A senior White House aide blamed Israel for the passage of a UN resolution that condemns the country’s settlement building policy, despite President Barack Obama’s decision to abstain from the vote.
Deputy National Security Adviser Ben Rhodes pointed to Israel’s settlement building in the West Bank and East Jerusalem as a key reason for the failure of a two-state solution between Israel and the Palestinian Authority.
“And in that context, we therefore thought that we could not in good conscience veto a resolution that expressed concerns about the very trends that are eroding the foundation for a two-state solution,” Rhodes told reporters in a phone call Friday.
The Obama administration’s abstention effectively allowed the passage of the resolution. As a permanent member of the UN Security Council, the U.S. has veto power on any vote, and has had a long-standing policy of using it to protect Israel from similar resolutions in the past.
Rhodes said the administration was concerned with a significant increase in settlement activity since 2011, when it vetoed a separate UN resolution condemning settlements. He added that the administration was also concerned about Palestinian incitement for violence, which is also reportedly a part of the resolution.
Rhodes claimed the Obama administration used every option to push forward a two-state solution to the Israel-Palestinian conflict.

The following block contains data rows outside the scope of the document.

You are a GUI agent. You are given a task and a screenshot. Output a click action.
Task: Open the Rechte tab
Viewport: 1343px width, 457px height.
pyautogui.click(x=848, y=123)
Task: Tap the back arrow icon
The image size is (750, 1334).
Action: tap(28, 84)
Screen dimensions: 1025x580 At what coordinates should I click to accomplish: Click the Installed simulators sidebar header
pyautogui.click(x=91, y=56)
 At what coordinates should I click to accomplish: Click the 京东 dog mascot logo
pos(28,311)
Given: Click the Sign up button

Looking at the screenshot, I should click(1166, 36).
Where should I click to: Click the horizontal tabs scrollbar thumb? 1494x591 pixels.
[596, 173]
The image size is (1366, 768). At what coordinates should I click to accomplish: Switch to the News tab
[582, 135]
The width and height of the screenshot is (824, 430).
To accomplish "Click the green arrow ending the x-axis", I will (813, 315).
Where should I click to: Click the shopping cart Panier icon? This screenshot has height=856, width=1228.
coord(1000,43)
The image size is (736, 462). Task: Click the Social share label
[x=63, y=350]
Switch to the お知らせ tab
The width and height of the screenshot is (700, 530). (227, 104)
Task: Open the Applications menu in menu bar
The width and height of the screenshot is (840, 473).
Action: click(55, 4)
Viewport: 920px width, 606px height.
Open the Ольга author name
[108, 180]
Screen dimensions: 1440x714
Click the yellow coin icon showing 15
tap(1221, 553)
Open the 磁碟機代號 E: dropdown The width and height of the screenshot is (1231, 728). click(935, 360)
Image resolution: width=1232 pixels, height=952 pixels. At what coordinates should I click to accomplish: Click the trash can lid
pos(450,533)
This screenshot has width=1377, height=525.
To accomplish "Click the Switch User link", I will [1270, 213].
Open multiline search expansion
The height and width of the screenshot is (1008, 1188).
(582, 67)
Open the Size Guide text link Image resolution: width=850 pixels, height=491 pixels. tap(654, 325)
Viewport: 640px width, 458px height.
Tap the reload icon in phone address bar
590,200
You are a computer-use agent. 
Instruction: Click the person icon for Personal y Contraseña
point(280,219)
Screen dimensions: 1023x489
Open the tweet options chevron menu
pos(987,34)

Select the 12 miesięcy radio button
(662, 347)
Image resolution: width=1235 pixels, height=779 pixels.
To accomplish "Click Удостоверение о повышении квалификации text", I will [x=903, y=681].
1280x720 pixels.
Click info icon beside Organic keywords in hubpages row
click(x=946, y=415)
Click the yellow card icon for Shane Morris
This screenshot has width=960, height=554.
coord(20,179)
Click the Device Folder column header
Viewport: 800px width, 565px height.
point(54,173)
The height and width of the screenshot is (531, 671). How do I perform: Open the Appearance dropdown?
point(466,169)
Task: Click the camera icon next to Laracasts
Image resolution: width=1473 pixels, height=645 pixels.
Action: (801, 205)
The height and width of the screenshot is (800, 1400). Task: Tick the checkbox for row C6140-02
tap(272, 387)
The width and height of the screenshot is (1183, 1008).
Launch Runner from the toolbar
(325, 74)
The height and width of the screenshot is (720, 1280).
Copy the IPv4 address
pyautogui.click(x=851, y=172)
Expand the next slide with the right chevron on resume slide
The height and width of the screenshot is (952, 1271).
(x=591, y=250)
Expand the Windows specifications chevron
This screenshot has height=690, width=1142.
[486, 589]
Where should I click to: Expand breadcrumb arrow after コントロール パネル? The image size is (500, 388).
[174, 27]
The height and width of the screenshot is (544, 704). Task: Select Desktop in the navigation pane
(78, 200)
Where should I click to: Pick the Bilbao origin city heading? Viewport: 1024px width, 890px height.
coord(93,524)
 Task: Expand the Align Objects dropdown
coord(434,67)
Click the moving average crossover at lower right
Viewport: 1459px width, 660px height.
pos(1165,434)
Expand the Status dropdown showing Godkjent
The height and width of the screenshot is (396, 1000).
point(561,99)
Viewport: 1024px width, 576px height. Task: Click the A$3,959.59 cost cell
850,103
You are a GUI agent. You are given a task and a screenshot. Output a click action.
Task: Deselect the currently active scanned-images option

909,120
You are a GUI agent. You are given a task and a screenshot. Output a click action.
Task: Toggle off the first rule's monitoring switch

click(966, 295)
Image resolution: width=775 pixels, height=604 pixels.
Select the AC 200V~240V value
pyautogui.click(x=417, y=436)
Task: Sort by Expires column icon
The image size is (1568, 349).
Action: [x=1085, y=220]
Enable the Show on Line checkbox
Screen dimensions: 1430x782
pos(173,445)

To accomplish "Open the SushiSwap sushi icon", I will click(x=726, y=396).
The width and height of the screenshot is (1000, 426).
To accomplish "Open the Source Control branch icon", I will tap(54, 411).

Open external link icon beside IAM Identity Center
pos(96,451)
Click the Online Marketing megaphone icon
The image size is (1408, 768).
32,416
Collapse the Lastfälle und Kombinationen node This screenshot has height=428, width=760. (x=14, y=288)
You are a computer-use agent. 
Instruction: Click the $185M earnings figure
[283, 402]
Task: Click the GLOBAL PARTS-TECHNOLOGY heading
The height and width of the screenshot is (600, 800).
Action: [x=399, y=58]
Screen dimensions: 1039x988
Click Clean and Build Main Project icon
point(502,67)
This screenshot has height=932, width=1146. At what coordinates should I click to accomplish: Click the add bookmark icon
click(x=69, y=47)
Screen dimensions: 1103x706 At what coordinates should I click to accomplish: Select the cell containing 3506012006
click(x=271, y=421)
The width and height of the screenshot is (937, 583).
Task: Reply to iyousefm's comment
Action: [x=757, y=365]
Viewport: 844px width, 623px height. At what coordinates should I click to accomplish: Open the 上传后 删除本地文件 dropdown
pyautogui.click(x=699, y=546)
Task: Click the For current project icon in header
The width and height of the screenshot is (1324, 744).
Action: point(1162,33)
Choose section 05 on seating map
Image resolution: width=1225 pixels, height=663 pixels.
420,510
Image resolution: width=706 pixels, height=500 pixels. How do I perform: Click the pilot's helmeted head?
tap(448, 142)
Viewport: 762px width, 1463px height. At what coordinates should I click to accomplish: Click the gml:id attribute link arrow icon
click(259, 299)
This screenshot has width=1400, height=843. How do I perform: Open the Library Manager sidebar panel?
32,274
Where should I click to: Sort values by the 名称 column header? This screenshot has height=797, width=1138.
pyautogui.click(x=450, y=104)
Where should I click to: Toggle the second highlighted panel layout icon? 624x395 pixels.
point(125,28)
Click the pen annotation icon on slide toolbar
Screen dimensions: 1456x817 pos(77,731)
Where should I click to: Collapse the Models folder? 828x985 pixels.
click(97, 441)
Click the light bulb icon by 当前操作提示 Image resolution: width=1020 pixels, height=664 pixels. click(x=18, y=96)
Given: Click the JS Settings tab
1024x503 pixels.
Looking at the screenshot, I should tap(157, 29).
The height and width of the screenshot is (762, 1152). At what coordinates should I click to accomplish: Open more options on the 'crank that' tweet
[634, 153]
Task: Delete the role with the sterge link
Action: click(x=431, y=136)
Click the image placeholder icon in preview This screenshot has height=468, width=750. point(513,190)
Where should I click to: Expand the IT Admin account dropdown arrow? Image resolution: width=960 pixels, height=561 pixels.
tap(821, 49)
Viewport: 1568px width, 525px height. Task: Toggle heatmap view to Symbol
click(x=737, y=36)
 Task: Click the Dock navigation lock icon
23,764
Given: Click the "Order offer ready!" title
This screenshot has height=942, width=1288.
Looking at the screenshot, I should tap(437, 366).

“We exhausted every effort to pursue a two-state solution through negotiations, through direct discussions, through proximity discussions, through confidence-building measures, through a lengthy and exhaustive effort undertaken by Secretary Kerry earlier in the President’s second term,” said Rhodes. “So within the absence of any meaningful peace process, as well as in the face of accelerated settlement activity that put at risk the viability of a two-state solution, that we took the decision that we did today to abstain on this resolution.”